* Job
Could you write out every one of the records below word for word, leaving out the pictures?

* Stored records
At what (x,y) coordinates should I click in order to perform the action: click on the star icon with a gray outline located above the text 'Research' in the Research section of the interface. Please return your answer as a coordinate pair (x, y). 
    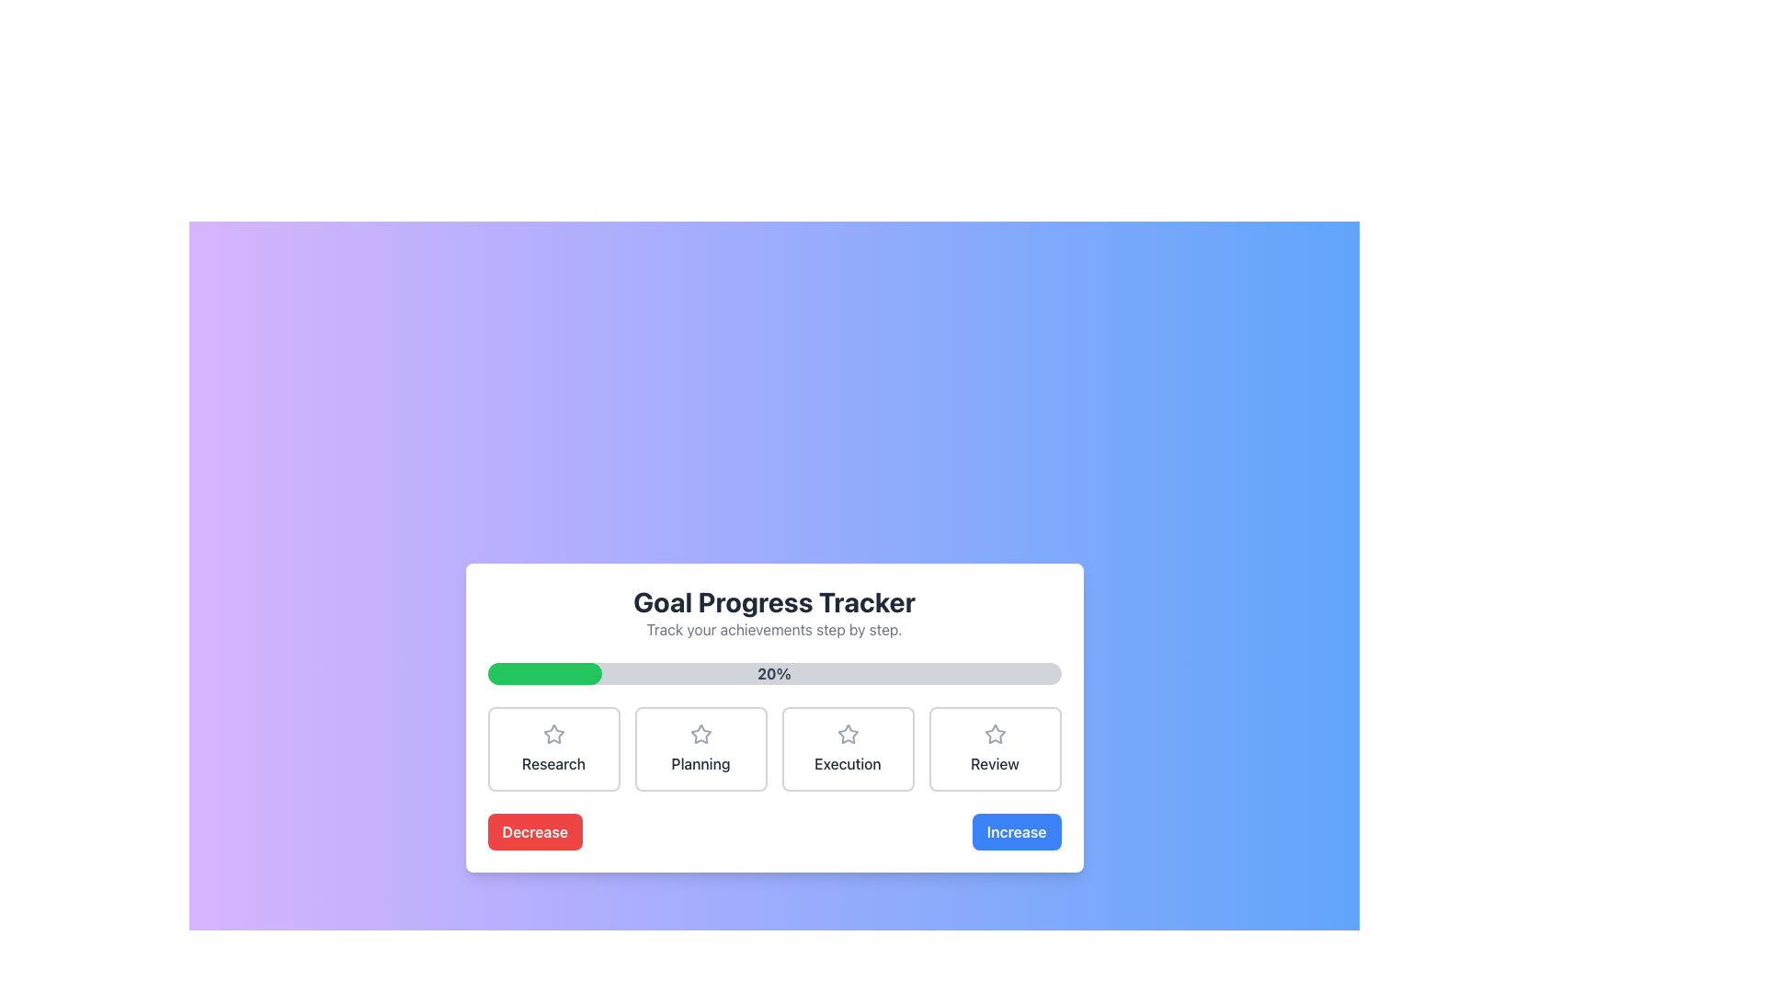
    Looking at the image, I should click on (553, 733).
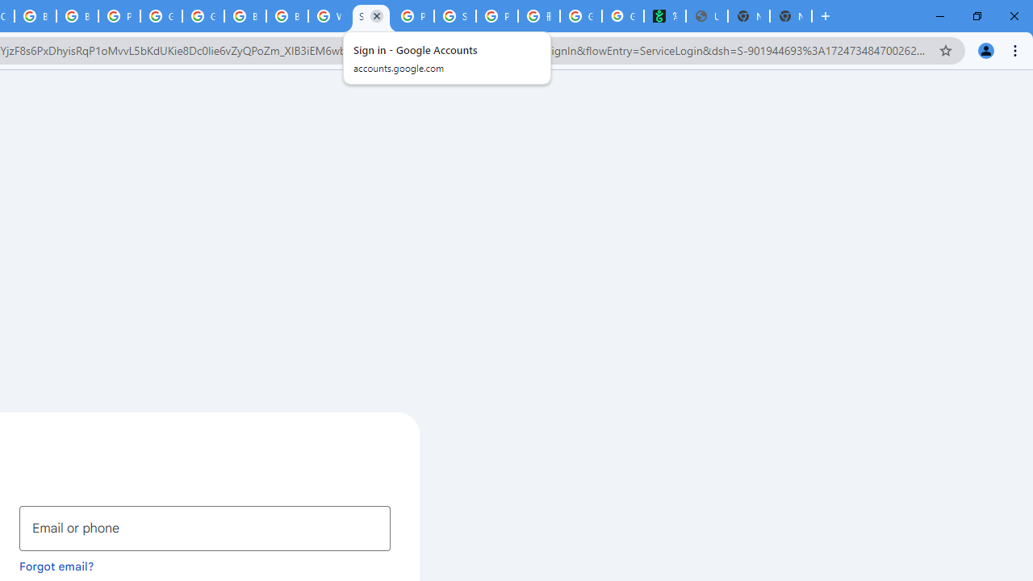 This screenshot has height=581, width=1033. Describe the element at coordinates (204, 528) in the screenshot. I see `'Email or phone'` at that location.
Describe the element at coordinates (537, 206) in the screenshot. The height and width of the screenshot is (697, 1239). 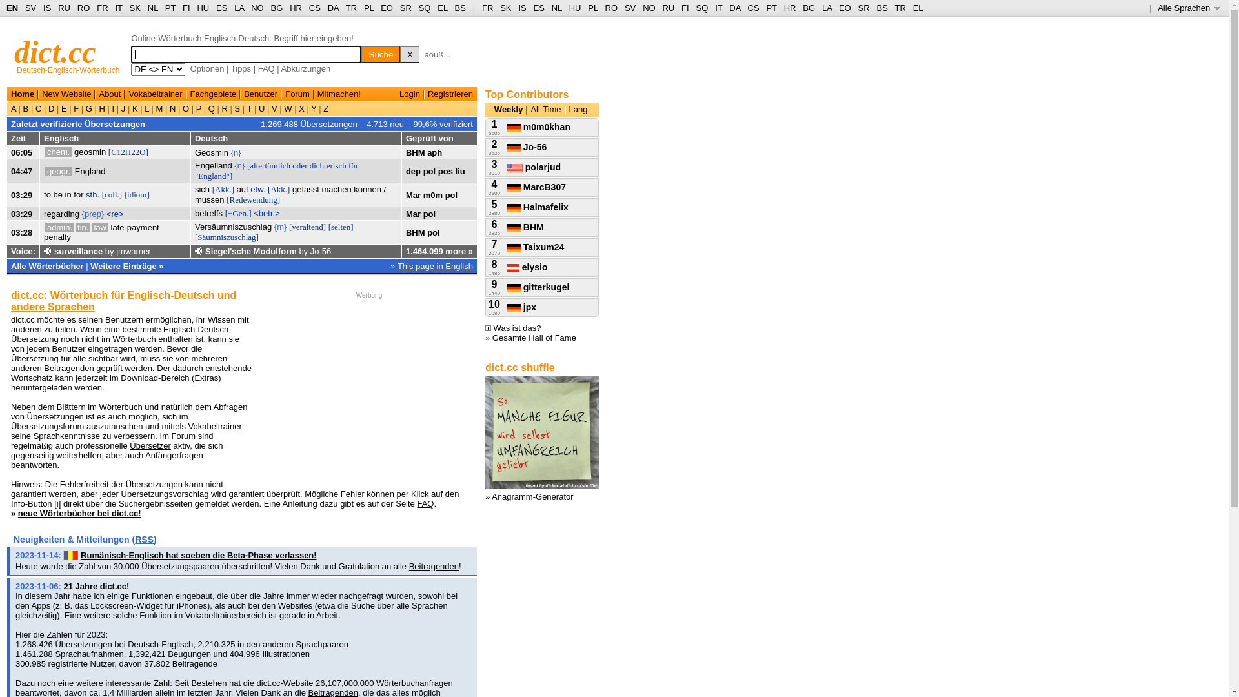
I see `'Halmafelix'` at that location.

* Task response
At what (x,y) coordinates should I click in order to perform the action: click on the star icon with a gray outline located above the text 'Research' in the Research section of the interface. Please return your answer as a coordinate pair (x, y). 
    Looking at the image, I should click on (553, 733).
 This screenshot has height=581, width=1033. Describe the element at coordinates (204, 528) in the screenshot. I see `'Email or phone'` at that location.
Describe the element at coordinates (537, 206) in the screenshot. The height and width of the screenshot is (697, 1239). 
I see `'Halmafelix'` at that location.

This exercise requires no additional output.